Counting will be completed and final results announced on May 23, it said.
Modi's Hindu nationalist Bharatiya Janata Party (BJP) and Gandhi's left-leaning Congress are the two strongest challengers among hundreds of political parties from across the culturally and geographically diverse country.
Modi, whose right-wing party won an outright majority in the 2014 elections, enters the race in a strong position, the 68-year-old remaining a popular figure and the BJP a well-oiled political machine.
In recent weeks he has been able to bolster his nationalist credentials in India's most serious standoff with Pakistan in years, sparked by a suicide bombing in the disputed Kashmir region on Feb 14 that killed 40 Indian paramilitaries.

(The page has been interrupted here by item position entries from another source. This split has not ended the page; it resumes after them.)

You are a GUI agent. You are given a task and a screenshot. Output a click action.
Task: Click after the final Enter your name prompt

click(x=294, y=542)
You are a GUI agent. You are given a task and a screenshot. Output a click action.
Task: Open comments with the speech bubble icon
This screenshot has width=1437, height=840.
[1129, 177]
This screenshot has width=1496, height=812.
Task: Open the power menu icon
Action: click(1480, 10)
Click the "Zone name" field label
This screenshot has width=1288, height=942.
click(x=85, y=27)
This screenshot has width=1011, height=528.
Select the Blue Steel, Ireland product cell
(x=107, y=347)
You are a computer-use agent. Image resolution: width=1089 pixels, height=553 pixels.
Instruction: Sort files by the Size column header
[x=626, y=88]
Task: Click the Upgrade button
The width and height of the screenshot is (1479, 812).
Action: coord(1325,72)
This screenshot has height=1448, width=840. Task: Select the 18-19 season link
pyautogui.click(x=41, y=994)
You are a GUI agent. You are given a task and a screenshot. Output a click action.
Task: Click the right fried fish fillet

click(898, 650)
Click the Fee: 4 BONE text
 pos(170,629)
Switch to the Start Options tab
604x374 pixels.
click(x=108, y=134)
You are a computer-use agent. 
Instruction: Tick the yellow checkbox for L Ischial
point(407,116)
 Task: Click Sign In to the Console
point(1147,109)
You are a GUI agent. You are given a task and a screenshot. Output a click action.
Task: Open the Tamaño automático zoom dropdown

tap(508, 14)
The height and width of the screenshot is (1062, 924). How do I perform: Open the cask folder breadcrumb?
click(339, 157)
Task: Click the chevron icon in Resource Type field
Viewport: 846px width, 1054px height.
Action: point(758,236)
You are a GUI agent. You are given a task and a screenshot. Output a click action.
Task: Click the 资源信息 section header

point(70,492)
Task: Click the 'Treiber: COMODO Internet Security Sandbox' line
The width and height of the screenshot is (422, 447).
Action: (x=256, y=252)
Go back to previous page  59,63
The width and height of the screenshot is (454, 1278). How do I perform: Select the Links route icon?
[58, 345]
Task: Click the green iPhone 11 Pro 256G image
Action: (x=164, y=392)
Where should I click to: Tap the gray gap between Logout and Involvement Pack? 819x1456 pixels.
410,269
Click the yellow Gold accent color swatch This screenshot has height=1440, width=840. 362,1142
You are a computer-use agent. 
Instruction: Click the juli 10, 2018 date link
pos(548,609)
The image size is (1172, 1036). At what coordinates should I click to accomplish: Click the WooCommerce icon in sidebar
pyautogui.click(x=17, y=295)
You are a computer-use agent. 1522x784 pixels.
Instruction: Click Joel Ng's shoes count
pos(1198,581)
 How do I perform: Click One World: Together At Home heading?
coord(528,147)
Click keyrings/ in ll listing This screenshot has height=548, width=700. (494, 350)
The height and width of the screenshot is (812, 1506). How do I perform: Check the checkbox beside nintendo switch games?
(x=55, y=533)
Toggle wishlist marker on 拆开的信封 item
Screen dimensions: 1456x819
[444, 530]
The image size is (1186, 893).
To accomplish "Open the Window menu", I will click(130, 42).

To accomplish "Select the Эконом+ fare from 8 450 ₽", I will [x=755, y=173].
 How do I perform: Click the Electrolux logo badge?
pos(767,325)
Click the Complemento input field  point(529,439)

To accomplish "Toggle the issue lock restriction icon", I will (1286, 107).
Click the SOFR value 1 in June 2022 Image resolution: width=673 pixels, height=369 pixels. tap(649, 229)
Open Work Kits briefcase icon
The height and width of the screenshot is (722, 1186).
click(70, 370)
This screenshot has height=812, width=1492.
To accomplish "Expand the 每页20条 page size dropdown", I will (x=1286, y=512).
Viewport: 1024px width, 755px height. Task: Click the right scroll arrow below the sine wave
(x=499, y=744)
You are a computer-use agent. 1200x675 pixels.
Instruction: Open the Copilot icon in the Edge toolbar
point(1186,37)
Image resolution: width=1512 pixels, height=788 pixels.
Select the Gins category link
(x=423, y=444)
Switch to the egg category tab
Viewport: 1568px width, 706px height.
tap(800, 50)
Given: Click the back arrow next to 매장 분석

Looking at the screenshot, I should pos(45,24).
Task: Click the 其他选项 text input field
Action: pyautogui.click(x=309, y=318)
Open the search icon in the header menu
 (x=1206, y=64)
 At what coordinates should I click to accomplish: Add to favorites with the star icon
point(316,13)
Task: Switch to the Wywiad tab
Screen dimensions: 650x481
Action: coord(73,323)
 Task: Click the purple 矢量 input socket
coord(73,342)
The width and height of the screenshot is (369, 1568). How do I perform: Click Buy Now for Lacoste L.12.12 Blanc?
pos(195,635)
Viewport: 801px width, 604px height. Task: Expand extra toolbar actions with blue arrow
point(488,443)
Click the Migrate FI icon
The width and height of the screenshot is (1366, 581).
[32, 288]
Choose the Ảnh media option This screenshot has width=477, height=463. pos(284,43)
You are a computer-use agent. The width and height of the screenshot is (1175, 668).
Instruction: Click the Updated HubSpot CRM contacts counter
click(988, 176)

The deadliest attack on Indian forces in a 30-year-old insurgency in the part of Kashmir that New Delhi controls was claimed by a militant group based in Pakistan, one of many that India and others have long accused Islamabad of harbouring.
CONTINUED TO TALK TOUGH
Twelve days later the Indian air force bombed what New Delhi said was a training camp of the group deep inside Pakistan, the first time since 1971 that India hit territory beyond Kashmir.
Doubts have been raised about what the raid achieved, and when Pakistan carried out its own air raid a dogfight ensued and an Indian aircraft was shot down and its pilot captured by Pakistan.
But Modi has shrugged this off and has continued to talk tough, accusing the opposition of being weak.
"We won?t spare anybody who is looking to destroy our country even if their (terrorists?) chiefs are sitting on the other side of the border," Modi told a recent rally.
"But the oppositions have a problem with such stern actions too. But I am going ahead with my resolve to root out terrorism," he said in his home state of Gujurat.
The prime minister has also sought to contrast his humble origins as a tea seller against Gandhi, the 48-year-old privileged half-Italian princeling of India's most famous family.
But opinion polls have suggested ebbing support for the BJP, and even that it may fall short of the 272 seats it needs to form a government on its own.
Gandhi, long criticised as a lacklustre leader, has also started looking more recently like a serious challenger.
Congress, which has ruled India for much of its time since independence from Britain in 1947, won three key state election victories in December, chipping into Modi's core support base in the Hindi "Cow Belt" regions home to nearly half a billion voters.
He has also gone on the offensive over Modi's economic record, with the Congress state wins attributed to the prime minister's perceived failure to help impoverished farmers and to create enough jobs.